▼▼▼

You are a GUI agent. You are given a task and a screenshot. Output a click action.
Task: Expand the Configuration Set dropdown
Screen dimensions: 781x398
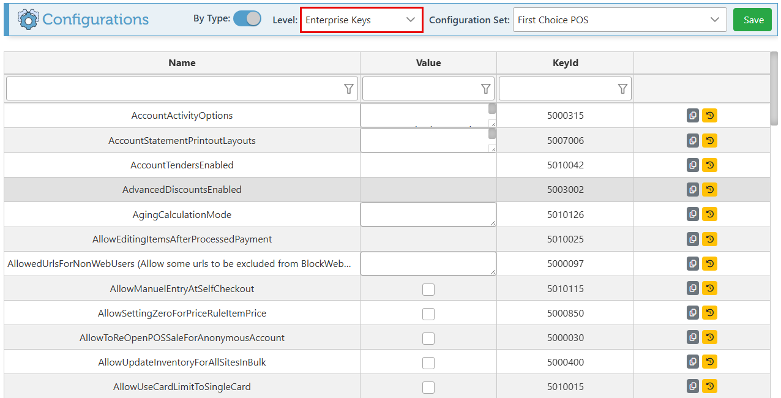click(x=619, y=20)
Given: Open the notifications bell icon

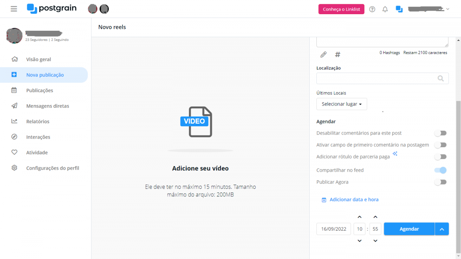Looking at the screenshot, I should point(385,9).
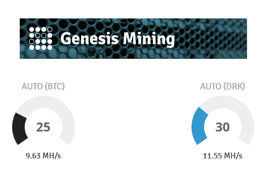Click the blue filled DRK gauge segment
Viewport: 269px width, 175px height.
[x=199, y=126]
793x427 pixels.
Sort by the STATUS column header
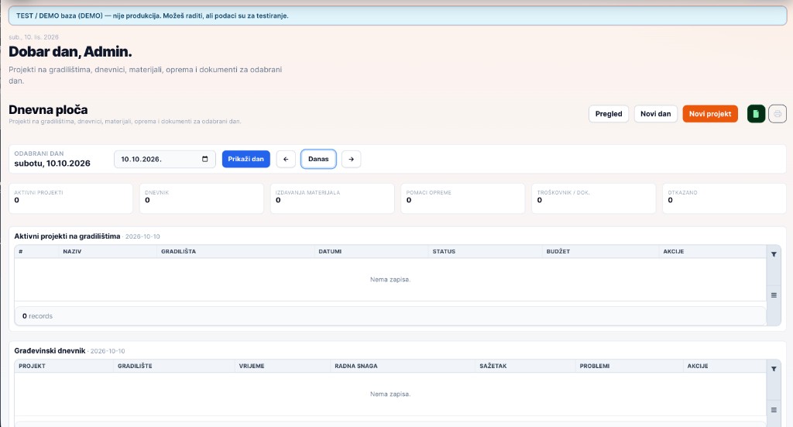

▲▲▲

● **DIRECTIONS**
From the line containing "Given: Open the notifications bell icon" to the last line of the entries, copy every line exactly, including both ends, and leave out the pictures.

● **WORKED SOLUTION**
Given: Open the notifications bell icon

Looking at the screenshot, I should point(385,9).
Click the blue filled DRK gauge segment
Viewport: 269px width, 175px height.
[x=199, y=126]
793x427 pixels.
Sort by the STATUS column header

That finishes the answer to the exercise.